_I tuoi compiti_:
A. Nel brano sulla purificazione di Maria, per quanti giorni doveva restare segregata una donna dopo aver partorito un maschio?
B. Prosegui il brano sulla purificazione di Maria partendo dopo la sua ultima frase.

_Estratto del testo_:
00 06/08/2012 17:19

[SM=g27998] La purificazione di Maria

§ 249. La dimora dei tre nella grotta dovette esser breve, forse di pochi giorni soltanto. Man mano che il censimento progrediva, la gente ripartiva e le case si sfollavano: una di esse fu occupata da Giuseppe che vi si trasferì con gli altri due, e fu la casa ove si pre­sentarono alcune settimane dopo i Magi (Matteo, 2, 11). Forse già in questa casa avvenne la circoncisione del neonato, praticata secon­do la prescrizione otto giorni dopo la nascita (§ 69), e in tale occasio­ne gli fu imposto il nome di Gesù notificato dall'angelo sia a Maria sia a Giuseppe (§§ 230, 239). L'angelo infatti aveva detto che il na­scituro sarebbe stato chiamato figlio dell'Altissimo; ma di fatto era comparso nel mondo come discendente d'Israele per il casato di Da­vid, né dall'angelo era stata comunicata alcuna istruzione che esi­messe questo nuovo Israelita dagli obblighi comuni a tutti gli Israe­liti: perciò Giuseppe e Maria compirono tali obblighi a suo riguardo. E li compirono anche riguardo a se stessi. La Legge ebraica prescri­veva che la donna dopo il parto fosse considerata impura, e rimanesse segregata 40 giorni se aveva fatto maschio, e 80 se femmina dopo di che doveva presentarsi al Tempio per purificarsi legalmen­te, e farvi un'offerta che per i poveri era limitata a due tortore o due piccioni. Se poi il bambino era primogenito, esso di legge ap­parteneva al Dio Jahvè, come tutti i primogeniti degli animali do­mestici e le primizie dei campi; perciò i suoi genitori dovevano ri­scattarlo pagando al Tempio, in cambio del primogenito, cinque si­cli. Non era obbligo portare materialmente il neonato primogenito al Tempio per presentarlo a Dio, ma di solito le giovani madri lo portavano per invocare su lui le benedizioni celesti. Ambedue queste usanze furono seguite riguardo a Gesù: dopo 40 giorni Maria si recò al Tempio per la propria purificazione, offren­do ciò ch'era prescritto per i poveri, e portò con sé Gesù per pre­sentarlo a Dio, pagando i cinque sicli.

_Sezione dati_:
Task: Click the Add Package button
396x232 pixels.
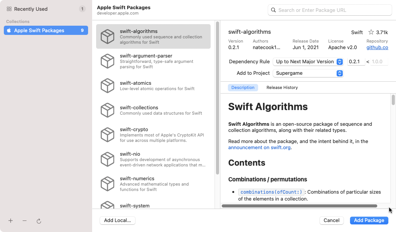Action: coord(369,220)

_Elenco risposte_:
A. 40 giorni.

B.
Se i due piccioni o tortore per la purificazione valevano ben poco, i cinque Sicli per il riscatto del primogenito furono assai gravi per la povertà dei due coniugi; infatti cinque sicli d'argento, che equivalevano a un po' più di 20 lire nostre in oro, era quanto un artigiano come Giuseppe avrebbe guada­gnato a mala pena con una ventina di giornate di lavoro, mentre poi in quei giorni a Bethlehem egli avrà potuto poco o nulla lavorare: tuttavia alla spesa straordinaria ma prevista si sarà fatto fronte con qualche risparmiuccio che i due si saranno portati appresso da Nazareth come scorta. Quel gruppetto di tre persone che entravano nel Tempio di Gerusalemme non era fatto per attirare su di sé gli sguardi della gente, che stava là a oziare o a sentire le dissertazioni dei maestri farisei o a commerciare nell'”atrio dei gentili” (§ 48): erano tante le madri le quali ogni giorno venivano là a purificarsi dopo il parto e a presentare i loro primogeniti, che quel gruppetto di tre persone non meritava davvero uno sguardo particolare. Ma proprio quel giorno c'era qualcuno, là nell'atrio, che aveva uno sguardo differente dagli altri e poteva scorgere ciò che gli altri non scorgevano; era un uomo di Gerusalemme, di nome Simeone, e quest'uomo (era) giusto e ti­morato, aspettava la consolazione d'Israele e Spirito santo era su lui; e gli era stato rivelato dallo Spirito santo che non avrebbe visto morte prima che avesse visto il Cristo del Signore (Luca, 2, 25-26).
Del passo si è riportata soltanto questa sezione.